私たちのふだんの行動軸をベースに、未来を変えるアクションを集めました。毎日の暮らしの中でできることから新たな世界での体験まで、できそうなこと、やりたいことから探してみましょう。今回は、「住む」アクションの中から、「多世代シェアハウス」と「タイニーハウス」での暮らしについてご紹介します。

多世代シェアハウス

“贈り合う”ことで成り立つ持続可能で平和な暮らし

日本でも浸透しつつあるシェアハウス。多くは単身者用だが、今、様々な世代が同居する「多世代シェアハウス」が注目されている。

神奈川県横浜市の〈ウェル洋光台〉には0歳~50代後半まで26世帯37人が暮らす。驚くべきは、共有部の掃除当番など、ルールがほとんどないこと。「やりたい人がやる」という方針の根底には「贈り合いで暮らす」という考え方がある。

かつて社員寮だった建物。個室の広さは4畳半~6畳程度。家賃は2万~5万円台。お試し宿泊もあり。
広い庭には畑も。以前暮らしていた住人が遊びにくることも珍しくない。

「掃除とか何かをしたい人がやると、そのギフトに対して何かが返ってくる。だからみんな動く。人って本来は贈ることが大好きなんです」と、大家の戸谷浩隆さん。ハウスの大家を任されたとき、まず考えたのは「人って本来、どういう生き物なんだろう」ということだった。

この日はみんなで持ち寄りランチ。

「かつてヒトは25~80人の群れを作って、争わず、奪い合わず、あらゆるものを贈り合って平和に暮らしていた。安心できる場所だからルールで縛る必要もなかった。でも今は小さな頃から社会を構成するためのルールを教え込まれるでしょ。みんなで決めたことを守りましょうってね。それを暮らしの中に持ち込むと、それぞれの個性や自由が失われてしまう。そうすると、少しずつ不安が募ってくるんです」

キッチン横には住人が育てた野菜を販売したり、無料で提供したりするマルシェコーナーが。
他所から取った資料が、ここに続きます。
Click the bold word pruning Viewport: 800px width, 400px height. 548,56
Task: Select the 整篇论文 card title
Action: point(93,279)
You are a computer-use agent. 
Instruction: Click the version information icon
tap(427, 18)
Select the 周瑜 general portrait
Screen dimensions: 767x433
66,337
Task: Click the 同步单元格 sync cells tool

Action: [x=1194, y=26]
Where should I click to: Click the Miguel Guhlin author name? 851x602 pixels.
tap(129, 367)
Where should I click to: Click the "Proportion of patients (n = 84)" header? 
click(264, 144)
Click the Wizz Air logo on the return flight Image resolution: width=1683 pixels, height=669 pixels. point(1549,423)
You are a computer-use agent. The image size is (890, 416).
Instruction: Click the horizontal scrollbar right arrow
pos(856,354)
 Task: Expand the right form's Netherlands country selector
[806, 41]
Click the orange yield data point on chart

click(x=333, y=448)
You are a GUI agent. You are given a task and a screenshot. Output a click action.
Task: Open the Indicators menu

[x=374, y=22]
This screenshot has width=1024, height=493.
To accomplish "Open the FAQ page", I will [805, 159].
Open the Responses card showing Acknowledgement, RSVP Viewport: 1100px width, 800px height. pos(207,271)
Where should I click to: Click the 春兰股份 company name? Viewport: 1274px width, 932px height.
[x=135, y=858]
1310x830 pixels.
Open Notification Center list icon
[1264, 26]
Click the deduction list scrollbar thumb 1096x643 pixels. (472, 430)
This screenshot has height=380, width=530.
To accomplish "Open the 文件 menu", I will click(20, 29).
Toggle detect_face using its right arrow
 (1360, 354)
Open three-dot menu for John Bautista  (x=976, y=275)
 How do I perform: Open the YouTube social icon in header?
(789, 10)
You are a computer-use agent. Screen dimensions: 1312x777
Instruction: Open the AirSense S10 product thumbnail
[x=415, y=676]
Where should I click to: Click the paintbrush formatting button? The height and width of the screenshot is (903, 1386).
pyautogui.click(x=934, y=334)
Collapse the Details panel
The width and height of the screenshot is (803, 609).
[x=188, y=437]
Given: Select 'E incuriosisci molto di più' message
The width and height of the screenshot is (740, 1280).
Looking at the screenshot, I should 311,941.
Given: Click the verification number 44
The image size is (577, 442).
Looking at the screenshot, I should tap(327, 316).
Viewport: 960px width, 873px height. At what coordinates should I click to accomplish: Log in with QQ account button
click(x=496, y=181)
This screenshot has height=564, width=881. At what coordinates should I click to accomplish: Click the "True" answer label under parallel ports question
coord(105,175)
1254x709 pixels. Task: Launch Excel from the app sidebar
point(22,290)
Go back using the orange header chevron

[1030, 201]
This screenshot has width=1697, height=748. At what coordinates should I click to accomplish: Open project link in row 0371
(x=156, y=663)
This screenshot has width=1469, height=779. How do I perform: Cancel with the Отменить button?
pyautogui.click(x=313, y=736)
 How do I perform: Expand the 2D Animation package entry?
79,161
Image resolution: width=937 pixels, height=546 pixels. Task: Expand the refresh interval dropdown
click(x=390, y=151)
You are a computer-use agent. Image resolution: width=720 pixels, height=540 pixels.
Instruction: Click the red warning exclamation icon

それは「人間本来の姿ではないと思うから」と戸谷さん。キッチンの共有パントリーには自由に使える食べ物や飲み物がある。余った小銭や、誰かに助けてもらったことに対するお礼を入れる「フリーお金箱」のお金も自由に使って構わない。それでもそれらが底をついてしまわないのは、みんながみんなを想っているからだ。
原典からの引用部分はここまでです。